> _EXERCISE DIRECTIONS_
Below are records; output exactly the lines from the one with "The height and width of the screenshot is (521, 1024)." through their final line.

◇ ◇ ◇

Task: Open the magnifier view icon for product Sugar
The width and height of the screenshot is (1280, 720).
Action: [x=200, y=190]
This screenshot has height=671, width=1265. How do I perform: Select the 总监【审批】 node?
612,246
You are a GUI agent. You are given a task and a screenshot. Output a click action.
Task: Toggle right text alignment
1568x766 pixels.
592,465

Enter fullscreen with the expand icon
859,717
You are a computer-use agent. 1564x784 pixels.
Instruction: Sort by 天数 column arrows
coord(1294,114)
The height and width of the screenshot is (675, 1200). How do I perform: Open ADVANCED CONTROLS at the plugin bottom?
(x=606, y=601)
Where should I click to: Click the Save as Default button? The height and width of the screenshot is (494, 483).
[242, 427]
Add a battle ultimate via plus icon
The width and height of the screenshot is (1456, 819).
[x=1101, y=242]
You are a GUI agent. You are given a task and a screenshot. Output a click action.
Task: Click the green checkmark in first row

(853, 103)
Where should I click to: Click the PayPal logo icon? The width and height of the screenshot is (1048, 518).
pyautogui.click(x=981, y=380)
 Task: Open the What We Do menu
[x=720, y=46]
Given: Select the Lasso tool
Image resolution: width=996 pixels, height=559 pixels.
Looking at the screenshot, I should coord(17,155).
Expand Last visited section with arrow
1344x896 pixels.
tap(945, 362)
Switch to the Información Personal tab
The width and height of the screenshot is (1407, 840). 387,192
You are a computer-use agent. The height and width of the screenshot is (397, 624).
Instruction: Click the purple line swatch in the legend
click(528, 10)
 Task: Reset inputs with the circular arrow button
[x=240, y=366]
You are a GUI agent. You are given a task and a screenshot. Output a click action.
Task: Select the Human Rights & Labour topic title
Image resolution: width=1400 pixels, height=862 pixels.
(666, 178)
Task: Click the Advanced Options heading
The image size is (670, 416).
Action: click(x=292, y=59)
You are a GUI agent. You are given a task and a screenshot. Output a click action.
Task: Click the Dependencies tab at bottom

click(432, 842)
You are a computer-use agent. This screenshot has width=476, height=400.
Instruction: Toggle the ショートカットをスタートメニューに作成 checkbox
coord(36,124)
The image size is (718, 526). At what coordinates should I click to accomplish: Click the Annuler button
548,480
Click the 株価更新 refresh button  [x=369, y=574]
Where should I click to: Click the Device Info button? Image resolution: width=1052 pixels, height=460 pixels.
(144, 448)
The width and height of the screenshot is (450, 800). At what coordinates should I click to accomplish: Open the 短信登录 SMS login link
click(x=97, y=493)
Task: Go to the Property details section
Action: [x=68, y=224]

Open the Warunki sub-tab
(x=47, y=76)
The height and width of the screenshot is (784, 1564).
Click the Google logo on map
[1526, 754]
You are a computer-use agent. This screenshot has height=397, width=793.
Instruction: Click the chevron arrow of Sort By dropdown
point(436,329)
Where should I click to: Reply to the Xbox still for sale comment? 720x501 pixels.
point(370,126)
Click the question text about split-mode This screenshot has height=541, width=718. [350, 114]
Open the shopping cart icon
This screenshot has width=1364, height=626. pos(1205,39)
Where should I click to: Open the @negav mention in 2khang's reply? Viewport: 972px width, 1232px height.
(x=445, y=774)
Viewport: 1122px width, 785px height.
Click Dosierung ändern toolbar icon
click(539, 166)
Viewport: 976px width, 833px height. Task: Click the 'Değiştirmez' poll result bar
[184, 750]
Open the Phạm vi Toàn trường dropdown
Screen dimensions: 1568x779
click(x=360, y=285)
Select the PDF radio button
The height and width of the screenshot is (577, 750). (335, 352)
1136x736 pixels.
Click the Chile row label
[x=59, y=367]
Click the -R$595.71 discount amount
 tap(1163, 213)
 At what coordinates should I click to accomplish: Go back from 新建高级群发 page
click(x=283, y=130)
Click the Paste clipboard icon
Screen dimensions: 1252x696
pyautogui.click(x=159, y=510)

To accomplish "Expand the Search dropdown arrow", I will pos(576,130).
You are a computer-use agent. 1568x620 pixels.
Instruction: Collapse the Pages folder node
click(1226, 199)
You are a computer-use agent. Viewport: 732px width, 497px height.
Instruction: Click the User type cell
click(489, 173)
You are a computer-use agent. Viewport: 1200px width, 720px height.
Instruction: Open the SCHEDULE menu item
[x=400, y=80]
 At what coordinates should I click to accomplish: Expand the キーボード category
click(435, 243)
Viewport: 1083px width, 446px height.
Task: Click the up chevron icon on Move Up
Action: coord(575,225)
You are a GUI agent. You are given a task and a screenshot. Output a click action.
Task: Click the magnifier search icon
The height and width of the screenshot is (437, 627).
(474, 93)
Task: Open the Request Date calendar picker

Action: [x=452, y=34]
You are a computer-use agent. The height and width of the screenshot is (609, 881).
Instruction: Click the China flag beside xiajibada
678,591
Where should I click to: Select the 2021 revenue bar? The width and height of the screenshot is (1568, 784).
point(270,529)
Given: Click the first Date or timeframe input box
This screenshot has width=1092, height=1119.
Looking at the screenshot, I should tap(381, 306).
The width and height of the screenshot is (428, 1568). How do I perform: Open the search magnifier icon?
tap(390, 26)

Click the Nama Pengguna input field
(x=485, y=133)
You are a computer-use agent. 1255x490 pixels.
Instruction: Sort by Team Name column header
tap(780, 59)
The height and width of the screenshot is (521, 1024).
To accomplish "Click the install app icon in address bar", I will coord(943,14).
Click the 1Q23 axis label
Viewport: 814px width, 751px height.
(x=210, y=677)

◇ ◇ ◇

> _YOUR RESPONSE_
The height and width of the screenshot is (521, 1024).
To accomplish "Click the install app icon in address bar", I will coord(943,14).
Click the 1Q23 axis label
Viewport: 814px width, 751px height.
(x=210, y=677)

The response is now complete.